Regenerate benchmarks/results.json during Pages build so the benchmarks page shows real data

## Problem

`https://silver-funicular-2qkwekw.pages.github.io/benchmarks.html` renders **"📊 No benchmark data available yet"** even though `benchmarks/` contains 600+ TS/Python benchmark pairs.

Root cause: `benchmarks/results.json` on `main` has been the 40-byte stub `{ "benchmarks": [], "timestamp": null }` since 2026-04-12. `.github/workflows/pages.yml` copies that stub into `playground/benchmarks/results.json`, and `benchmarks.html` renders the "no data" message when the `benchmarks` array is empty. Nothing in CI runs `benchmarks/run_benchmarks.sh` to populate the file.

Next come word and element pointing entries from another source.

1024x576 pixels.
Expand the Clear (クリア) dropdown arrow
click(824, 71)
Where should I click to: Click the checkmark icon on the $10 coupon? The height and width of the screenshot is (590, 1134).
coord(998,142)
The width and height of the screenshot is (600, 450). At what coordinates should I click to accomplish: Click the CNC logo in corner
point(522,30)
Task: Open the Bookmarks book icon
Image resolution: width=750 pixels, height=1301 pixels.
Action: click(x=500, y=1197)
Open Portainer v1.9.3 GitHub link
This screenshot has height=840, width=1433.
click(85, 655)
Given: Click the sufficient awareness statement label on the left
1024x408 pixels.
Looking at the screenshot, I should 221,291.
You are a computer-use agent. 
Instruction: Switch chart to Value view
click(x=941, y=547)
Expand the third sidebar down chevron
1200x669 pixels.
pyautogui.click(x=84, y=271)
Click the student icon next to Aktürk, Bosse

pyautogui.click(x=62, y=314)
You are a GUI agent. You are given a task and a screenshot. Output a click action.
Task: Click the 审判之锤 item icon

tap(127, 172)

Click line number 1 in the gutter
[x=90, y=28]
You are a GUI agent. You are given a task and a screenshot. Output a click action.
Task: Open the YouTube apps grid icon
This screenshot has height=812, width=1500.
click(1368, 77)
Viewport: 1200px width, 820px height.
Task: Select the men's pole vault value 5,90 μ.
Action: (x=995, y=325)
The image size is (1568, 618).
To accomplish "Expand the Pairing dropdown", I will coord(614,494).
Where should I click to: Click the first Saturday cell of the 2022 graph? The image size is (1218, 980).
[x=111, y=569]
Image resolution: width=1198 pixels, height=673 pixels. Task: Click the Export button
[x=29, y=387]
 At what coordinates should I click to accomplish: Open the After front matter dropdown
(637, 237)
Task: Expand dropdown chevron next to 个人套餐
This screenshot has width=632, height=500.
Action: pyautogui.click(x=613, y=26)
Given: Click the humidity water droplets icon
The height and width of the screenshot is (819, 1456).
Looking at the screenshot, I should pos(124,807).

## Why PR #154 didn't fix it

PR #154 moved benchmark execution into the autoloop program's Evaluation step, so every iteration was supposed to regenerate `results.json` and commit it. That fails in practice because the autoloop agent sandbox doesn't have `bun` and the `curl | bash` fallback doesn't produce a usable binary there. Every post-#154 iteration evaluates to metric = 0 → rejected → nothing commits → the perf-comparison autoloop is now stuck and can't ratchet at all (see run 24696210026 for the agent's own diagnosis).

## Fix

Regenerate `benchmarks/results.json` during the Pages build — not in the autoloop. Pages already triggers on push to `main`, so any benchmark change auto-publishes fresh data. No new workflow, no commit-back-to-main, no autoloop-agent plumbing needed.

### Change 1 — `.github/workflows/pages.yml`

Move the Python setup earlier, run the benchmark suite, then copy the regenerated `results.json` into the playground artifact. Drop the `if [ -f ... ]` guard since the file will always exist post-step.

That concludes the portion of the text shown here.